Your objective: Make an exact copy of the entries that come next.

Provided material:
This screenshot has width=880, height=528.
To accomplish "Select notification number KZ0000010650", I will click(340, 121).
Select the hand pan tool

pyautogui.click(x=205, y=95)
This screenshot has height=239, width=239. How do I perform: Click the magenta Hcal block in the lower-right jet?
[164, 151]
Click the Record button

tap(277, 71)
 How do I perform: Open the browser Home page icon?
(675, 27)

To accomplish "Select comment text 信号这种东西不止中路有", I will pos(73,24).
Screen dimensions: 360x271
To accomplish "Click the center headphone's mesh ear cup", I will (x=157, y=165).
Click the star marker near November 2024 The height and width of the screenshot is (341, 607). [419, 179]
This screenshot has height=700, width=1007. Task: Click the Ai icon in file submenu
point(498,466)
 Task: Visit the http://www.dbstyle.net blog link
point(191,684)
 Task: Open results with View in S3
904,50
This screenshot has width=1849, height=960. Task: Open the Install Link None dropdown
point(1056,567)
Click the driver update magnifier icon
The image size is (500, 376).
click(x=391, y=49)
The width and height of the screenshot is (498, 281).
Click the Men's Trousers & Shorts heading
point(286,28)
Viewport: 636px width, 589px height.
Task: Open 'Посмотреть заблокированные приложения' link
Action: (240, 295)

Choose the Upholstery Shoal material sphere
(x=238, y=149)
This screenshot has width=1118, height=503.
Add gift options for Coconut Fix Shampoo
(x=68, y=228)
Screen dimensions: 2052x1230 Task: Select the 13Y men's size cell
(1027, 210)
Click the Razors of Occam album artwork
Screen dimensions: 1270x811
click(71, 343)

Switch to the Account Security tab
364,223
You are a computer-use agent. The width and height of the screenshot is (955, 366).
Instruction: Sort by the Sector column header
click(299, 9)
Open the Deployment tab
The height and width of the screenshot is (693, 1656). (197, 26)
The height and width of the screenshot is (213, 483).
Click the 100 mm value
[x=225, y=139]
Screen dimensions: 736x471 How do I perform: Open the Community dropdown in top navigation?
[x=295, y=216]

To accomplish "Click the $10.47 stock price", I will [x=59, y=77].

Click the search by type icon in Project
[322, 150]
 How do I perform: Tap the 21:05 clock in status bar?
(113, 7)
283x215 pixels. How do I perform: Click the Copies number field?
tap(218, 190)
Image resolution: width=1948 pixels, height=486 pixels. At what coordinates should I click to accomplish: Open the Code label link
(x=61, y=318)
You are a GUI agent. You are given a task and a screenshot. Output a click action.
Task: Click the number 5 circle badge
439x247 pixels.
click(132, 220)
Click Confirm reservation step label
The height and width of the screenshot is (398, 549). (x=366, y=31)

Finished exercise:
This screenshot has width=880, height=528.
To accomplish "Select notification number KZ0000010650", I will click(340, 121).
Select the hand pan tool

pyautogui.click(x=205, y=95)
This screenshot has height=239, width=239. How do I perform: Click the magenta Hcal block in the lower-right jet?
[164, 151]
Click the Record button

tap(277, 71)
 How do I perform: Open the browser Home page icon?
(675, 27)

To accomplish "Select comment text 信号这种东西不止中路有", I will pos(73,24).
Screen dimensions: 360x271
To accomplish "Click the center headphone's mesh ear cup", I will (x=157, y=165).
Click the star marker near November 2024 The height and width of the screenshot is (341, 607). [419, 179]
This screenshot has height=700, width=1007. Task: Click the Ai icon in file submenu
point(498,466)
 Task: Visit the http://www.dbstyle.net blog link
point(191,684)
 Task: Open results with View in S3
904,50
This screenshot has width=1849, height=960. Task: Open the Install Link None dropdown
point(1056,567)
Click the driver update magnifier icon
The image size is (500, 376).
click(x=391, y=49)
The width and height of the screenshot is (498, 281).
Click the Men's Trousers & Shorts heading
point(286,28)
Viewport: 636px width, 589px height.
Task: Open 'Посмотреть заблокированные приложения' link
Action: (240, 295)

Choose the Upholstery Shoal material sphere
(x=238, y=149)
This screenshot has width=1118, height=503.
Add gift options for Coconut Fix Shampoo
(x=68, y=228)
Screen dimensions: 2052x1230 Task: Select the 13Y men's size cell
(1027, 210)
Click the Razors of Occam album artwork
Screen dimensions: 1270x811
click(71, 343)

Switch to the Account Security tab
364,223
You are a computer-use agent. The width and height of the screenshot is (955, 366).
Instruction: Sort by the Sector column header
click(299, 9)
Open the Deployment tab
The height and width of the screenshot is (693, 1656). (197, 26)
The height and width of the screenshot is (213, 483).
Click the 100 mm value
[x=225, y=139]
Screen dimensions: 736x471 How do I perform: Open the Community dropdown in top navigation?
[x=295, y=216]

To accomplish "Click the $10.47 stock price", I will [x=59, y=77].

Click the search by type icon in Project
[322, 150]
 How do I perform: Tap the 21:05 clock in status bar?
(113, 7)
283x215 pixels. How do I perform: Click the Copies number field?
tap(218, 190)
Image resolution: width=1948 pixels, height=486 pixels. At what coordinates should I click to accomplish: Open the Code label link
(x=61, y=318)
You are a GUI agent. You are given a task and a screenshot. Output a click action.
Task: Click the number 5 circle badge
439x247 pixels.
click(132, 220)
Click Confirm reservation step label
The height and width of the screenshot is (398, 549). (x=366, y=31)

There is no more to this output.